Reproduce the full HuggingFace integration page below, word for word.

## [Document passage]
━━━━━━━━━━
Skip to content

HuggingFace Integration

TurboQuantCPU provides seamless integration with HuggingFace Transformers. Patch any model in one line.

Basic Integration

from transformers import AutoModelForCausalLM, AutoTokenizer
from turboquantcpu import patch_model
import torch

# Load model
model = AutoModelForCausalLM.from_pretrained(
    "Qwen/Qwen2.5-0.5B-Instruct",
    torch_dtype=torch.float32,
    device_map="cpu"
)
tokenizer = AutoTokenizer.from_pretrained("Qwen/Qwen2.5-0.5B-Instruct")

# Patch with TurboQuant (one line!)
cache = patch_model(model, mode="prod", bits=4)

# Generate as usual
inputs = tokenizer("Explain quantum computing:", return_tensors="pt")
outputs = model.generate(**inputs, max_new_tokens=100)

print(tokenizer.decode(outputs[0]))

# View memory savings
print(cache.memory_report())

Patch Configuration

from turboquantcpu import PatchConfig

cfg = PatchConfig(
    mode="prod",           # "qjl", "mse", "prod", "polar"
    bits=4,                # 1-8 bits
    max_seq_len=32768,     # Sliding window
    value_mode="int8",     # "fp16", "int8", "int4"
    use_h2o=False,         # Enable H2O sparse attention
    h2o_heavy_budget=128,
    h2o_recent_budget=64,
)

cache = patch_model(model, cfg=cfg)
━━━━━━━━━━
## [Material shown]

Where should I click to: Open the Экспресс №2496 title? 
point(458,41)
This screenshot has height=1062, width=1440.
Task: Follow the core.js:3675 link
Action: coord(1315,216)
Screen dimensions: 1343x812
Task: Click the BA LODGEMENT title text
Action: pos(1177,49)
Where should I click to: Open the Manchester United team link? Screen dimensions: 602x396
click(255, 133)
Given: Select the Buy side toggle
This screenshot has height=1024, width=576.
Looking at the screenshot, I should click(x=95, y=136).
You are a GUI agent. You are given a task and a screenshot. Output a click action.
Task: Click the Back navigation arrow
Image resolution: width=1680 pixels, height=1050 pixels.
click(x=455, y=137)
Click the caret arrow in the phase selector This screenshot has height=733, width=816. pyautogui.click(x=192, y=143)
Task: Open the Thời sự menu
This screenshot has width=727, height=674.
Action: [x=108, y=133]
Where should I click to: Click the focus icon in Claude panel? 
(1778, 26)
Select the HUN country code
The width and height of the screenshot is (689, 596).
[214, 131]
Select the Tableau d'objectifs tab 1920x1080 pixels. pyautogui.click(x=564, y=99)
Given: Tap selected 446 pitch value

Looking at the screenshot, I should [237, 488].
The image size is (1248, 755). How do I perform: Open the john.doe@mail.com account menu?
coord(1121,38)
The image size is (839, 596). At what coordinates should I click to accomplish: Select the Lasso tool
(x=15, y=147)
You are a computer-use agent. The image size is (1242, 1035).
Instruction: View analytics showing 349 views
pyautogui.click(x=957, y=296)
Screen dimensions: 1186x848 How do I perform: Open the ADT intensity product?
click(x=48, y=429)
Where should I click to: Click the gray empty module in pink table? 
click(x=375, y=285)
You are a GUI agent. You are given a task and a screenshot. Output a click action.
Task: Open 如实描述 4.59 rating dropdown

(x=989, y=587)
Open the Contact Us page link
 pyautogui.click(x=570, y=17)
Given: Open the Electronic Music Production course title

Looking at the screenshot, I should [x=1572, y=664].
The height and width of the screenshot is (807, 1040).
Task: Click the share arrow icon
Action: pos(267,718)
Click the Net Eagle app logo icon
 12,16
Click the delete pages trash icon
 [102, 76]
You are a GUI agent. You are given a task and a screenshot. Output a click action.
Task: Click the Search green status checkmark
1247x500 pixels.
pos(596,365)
━━━━━━━━━━
## [Full response]
Skip to content

HuggingFace Integration

TurboQuantCPU provides seamless integration with HuggingFace Transformers. Patch any model in one line.

Basic Integration

from transformers import AutoModelForCausalLM, AutoTokenizer
from turboquantcpu import patch_model
import torch

# Load model
model = AutoModelForCausalLM.from_pretrained(
    "Qwen/Qwen2.5-0.5B-Instruct",
    torch_dtype=torch.float32,
    device_map="cpu"
)
tokenizer = AutoTokenizer.from_pretrained("Qwen/Qwen2.5-0.5B-Instruct")

# Patch with TurboQuant (one line!)
cache = patch_model(model, mode="prod", bits=4)

# Generate as usual
inputs = tokenizer("Explain quantum computing:", return_tensors="pt")
outputs = model.generate(**inputs, max_new_tokens=100)

print(tokenizer.decode(outputs[0]))

# View memory savings
print(cache.memory_report())

Patch Configuration

from turboquantcpu import PatchConfig

cfg = PatchConfig(
    mode="prod",           # "qjl", "mse", "prod", "polar"
    bits=4,                # 1-8 bits
    max_seq_len=32768,     # Sliding window
    value_mode="int8",     # "fp16", "int8", "int4"
    use_h2o=False,         # Enable H2O sparse attention
    h2o_heavy_budget=128,
    h2o_recent_budget=64,
)

cache = patch_model(model, cfg=cfg)